The Dubious Nature of “Race Blind” Predictive Algorithms in the Courtroom
The United States currently ranks first in the world for the rate of incarcerated individuals with an estimated 2.1 million people currently in prisons and jails across the nation. For reference, the Census Bureau estimates the U.S. population as third in the world at just under 333 million people. Home of the brave but for many, not a land of the free. These grim statistics are reflective of a flawed criminal justice system and the judicial process is a huge part of the problem— the consequences are particularly distressing for Black defendants and other marginalized groups. Mistakes in judgment lead to costly litigation, unwarranted incarceration and, in too many instances, the loss of an innocent defendant’s life.

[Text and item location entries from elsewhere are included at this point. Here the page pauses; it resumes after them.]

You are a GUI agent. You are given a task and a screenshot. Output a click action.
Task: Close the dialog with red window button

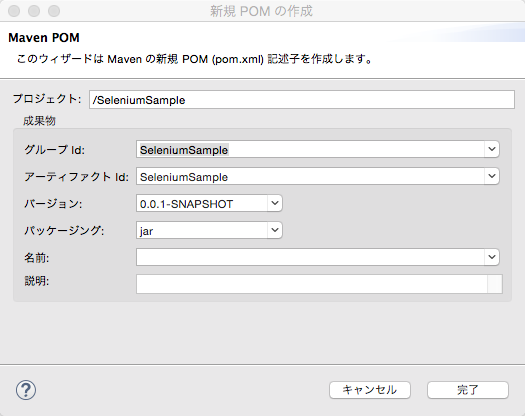click(14, 11)
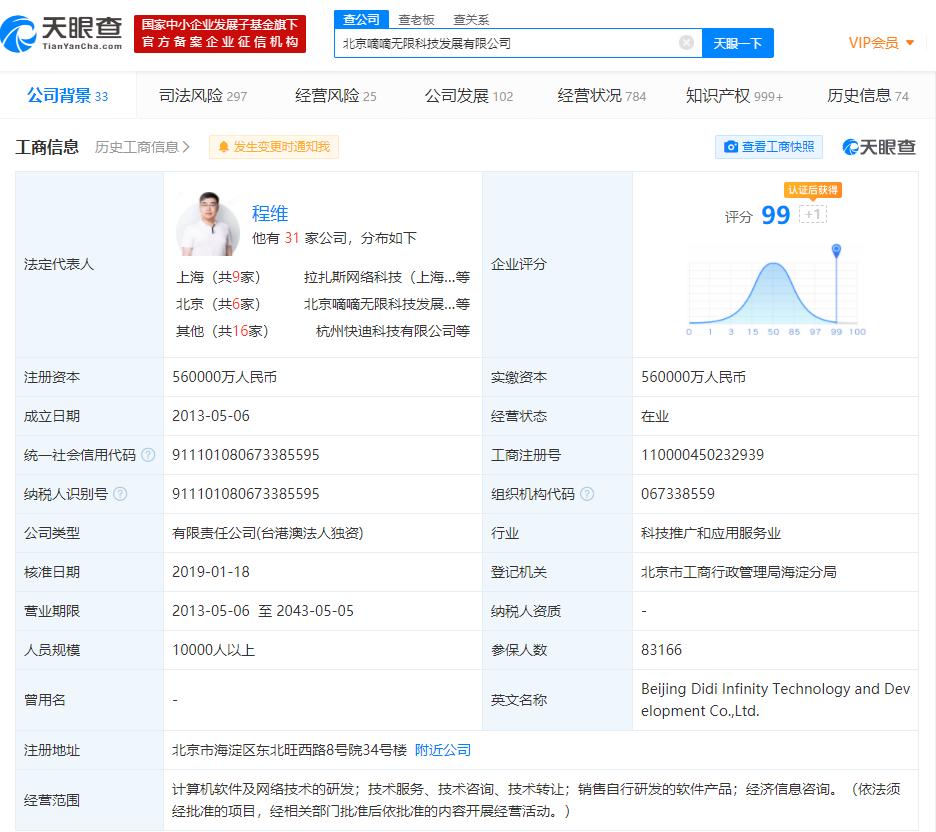Click the help icon beside 纳税人识别号
Screen dimensions: 936x832
coord(120,494)
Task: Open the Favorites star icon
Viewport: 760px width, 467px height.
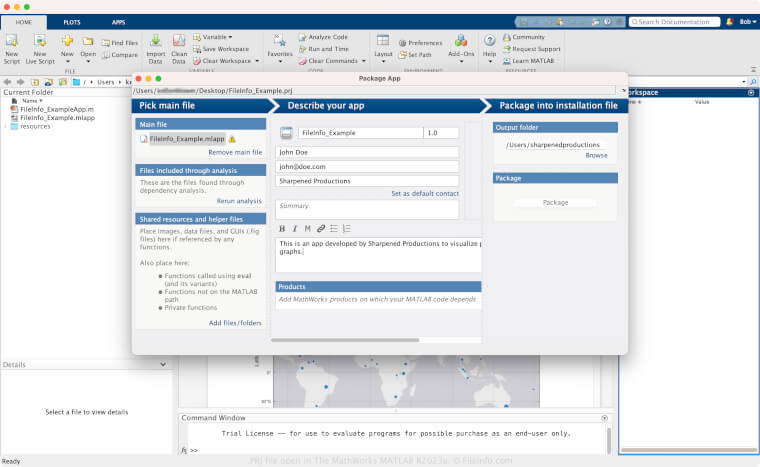Action: (x=279, y=41)
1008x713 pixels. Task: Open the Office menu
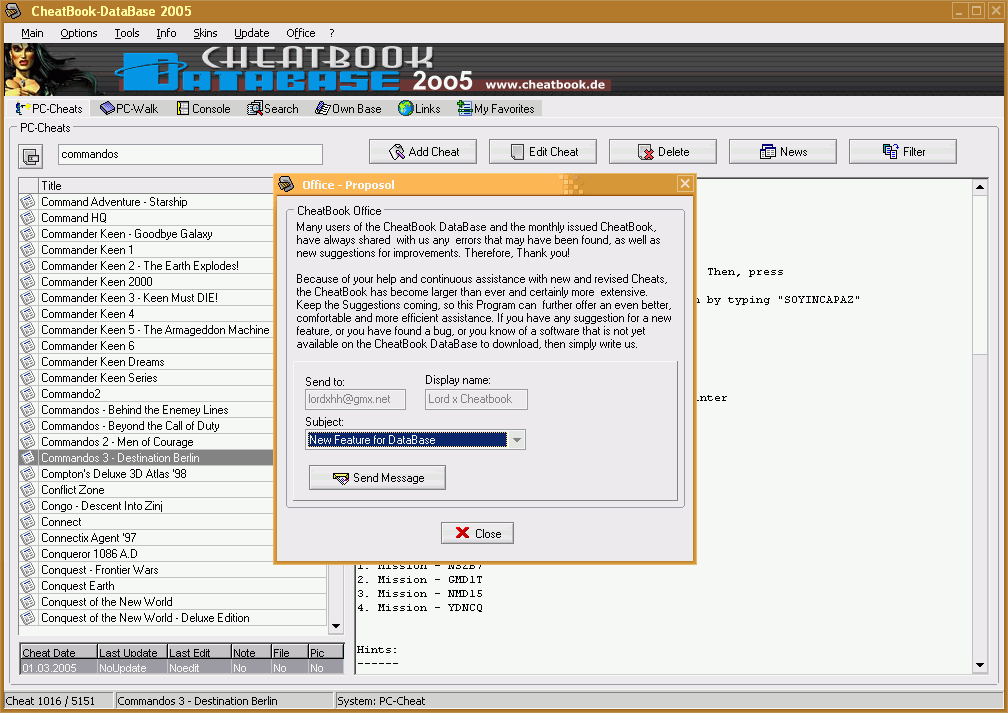(300, 33)
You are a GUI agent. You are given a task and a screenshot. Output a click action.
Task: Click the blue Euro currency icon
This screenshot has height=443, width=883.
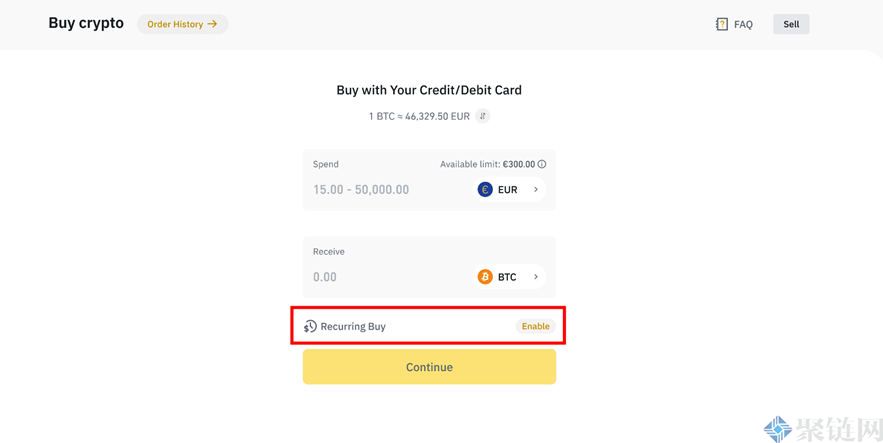tap(485, 189)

Surprisingly, this is an issue everyone can agree is important. Americans across the aisle believe that the criminal justice system is due for a makeover. On the left, social justice movements have surged in the last two years demanding accountability for police brutality, for the discriminatory mass incarceration of Black individuals, for the emotional trauma suffered by defendants and their families, and for the economic strain placed on generations of children of the incarcerated. Meanwhile right-leaning politicians and organizations (for the most part) feel no pride for ranking alongside Russia and China with regards to incarceration statistics. Conservatives acknowledge the huge costs to taxpayers on a state-wide and federal level and most admit that “tough on crime” policies were a failure. Despite approaching the issue from opposing ideologies, the demand for criminal justice reform is shared by conservatives and liberals alike.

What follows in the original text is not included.